If you need help looking into rail journeys in France and how they might connect to your departure point, I always recommend starting with this informative website.


Car hire: helpful in this area for seeing many of the sights, towns and villages. Available at the airports and some railway stations. For example: https://buggscarhire.com.


Places to note and things to do:

This area is rich with history, impressive river valleys, rolling hills and vineyards, medieval market towns and in the summer, night markets and producers' markets galore!


Beyond the beautiful vicinity of the vineyards there are châteaux to explore, of course, as this is the so-called Land of 1001 Châteaux ! (including Château de Monbazillac (16km), Château de Bridoire (18km), Château des Milandes (85km) with beautiful gardens and great history of Josephine Baker, Château de Hautefort (126km) and many outdoors activities including kayaking, canoeing, horse riding, cycling and walking. If you love gardens, the amazing perched gardens at Marqueyssac are around 80km away (just over an hour's drive) and have stunning views.


There's truly something for everyone here and you can do as much or as little as you like. A day by the pool, some yoga (I'd need a private lesson from Caro, I think, as she's a YTT certified yoga teacher and I am a bit rusty!), some wine tasting, market shopping or a wander around some beautiful gardens...it's all possible. Some nearby highlights include a wine shop in Eymet (20km), in case you want to do some side-by-side tastings, in a riverside medieval bastide town which is beautiful and popular. There's an organic produce shop there also as well as many good bistro and restaurants. This video gives you an insight into the night markets which usually occur in the summer (filmed in 2017.) The beautiful Issigeac is another great place and has a renowned market (around 30km away.) Other bastide towns to note nearby  include Villeréal, Monflanquin and Monpazier. 


Office du tourisme / Tourist office: Bergerac has all the region's details and is located in the centre of town. For planning ahead, they have a comprehensive range of guides, maps and brochures for you to download (mostly in English or French) here. There is a regional Périgord Pass for many of the popular sights, including some of those mentioned here. Find out more here.
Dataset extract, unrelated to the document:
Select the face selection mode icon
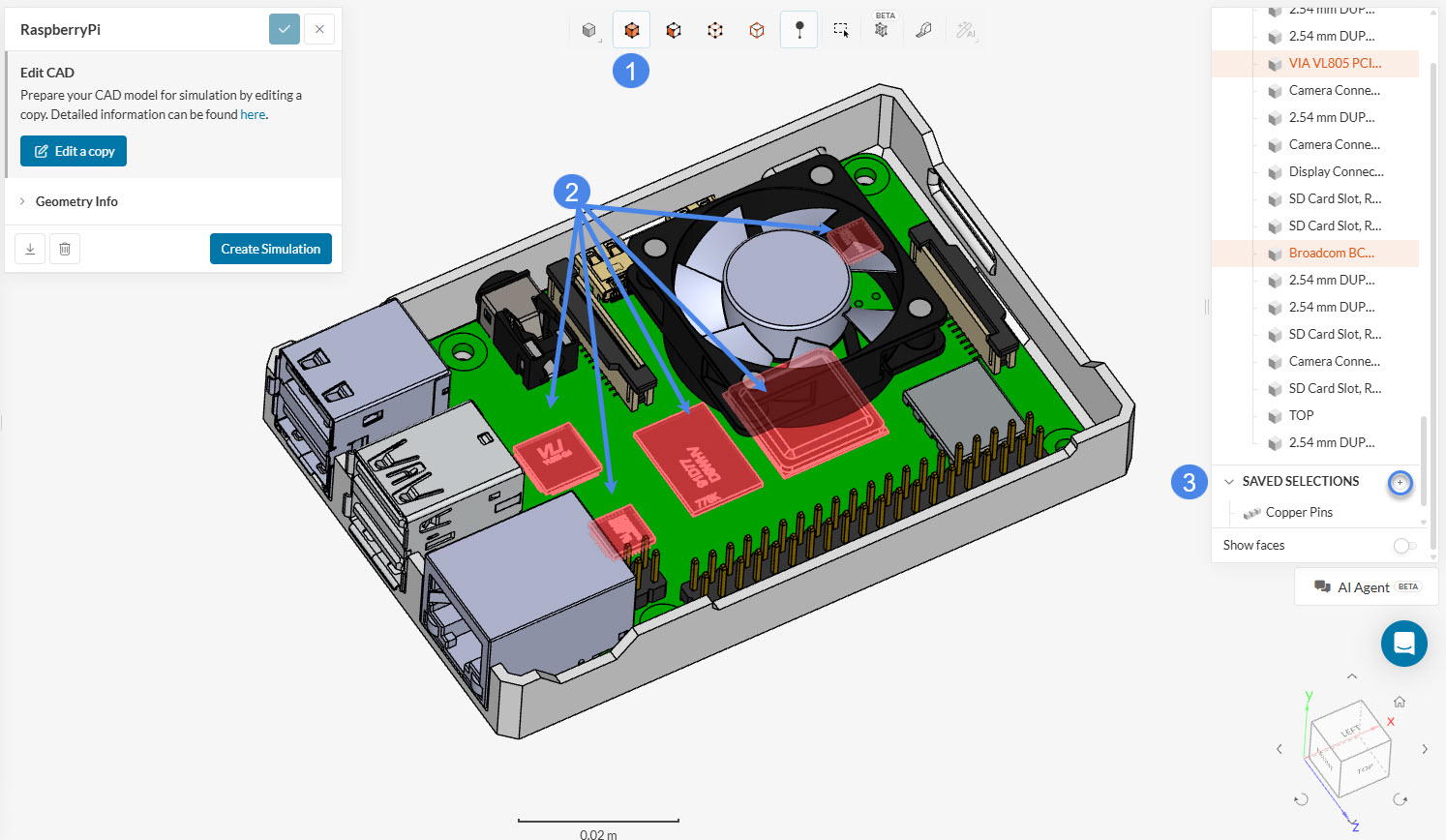tap(674, 30)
You're also very close to the Lot et Garonne so plenty of information can be found here and here.



More Books (always a good idea)


Natural Wine: An introduction to organic and biodynamic wines made naturally Isabelle Legeron

When Wines Tastes Best 2020 Matthias Thun

Wine: The Essential Guide to Tasting, History, Culture and More, Caro Feely

Wine Revolution: The World's Best Organic, Biodynamic and Natural Wines Jane Anson

and if you're really getting into this, then perhaps you might enjoy this how-to for growing your own grapes! Organic Backyard Vineyard 😃




Where to next?... see you soon with another Dreamy place in France.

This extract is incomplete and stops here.